▸ EXERCISE INSTRUCTIONS: From the listing below, pick out each line with the word "agent".

▸ PROVIDED ENTRIES:
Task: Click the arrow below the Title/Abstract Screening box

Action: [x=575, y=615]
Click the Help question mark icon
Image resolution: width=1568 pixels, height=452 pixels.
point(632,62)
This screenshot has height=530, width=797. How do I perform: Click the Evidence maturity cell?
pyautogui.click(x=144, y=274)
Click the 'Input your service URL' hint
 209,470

---

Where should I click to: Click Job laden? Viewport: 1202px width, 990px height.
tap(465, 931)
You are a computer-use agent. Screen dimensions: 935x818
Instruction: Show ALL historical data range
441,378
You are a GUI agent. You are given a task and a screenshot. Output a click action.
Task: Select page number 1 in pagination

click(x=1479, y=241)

▸ RESULT BELOW:
You are a computer-use agent. Screen dimensions: 935x818
You are a GUI agent. You are given a task and a screenshot. Output a click action.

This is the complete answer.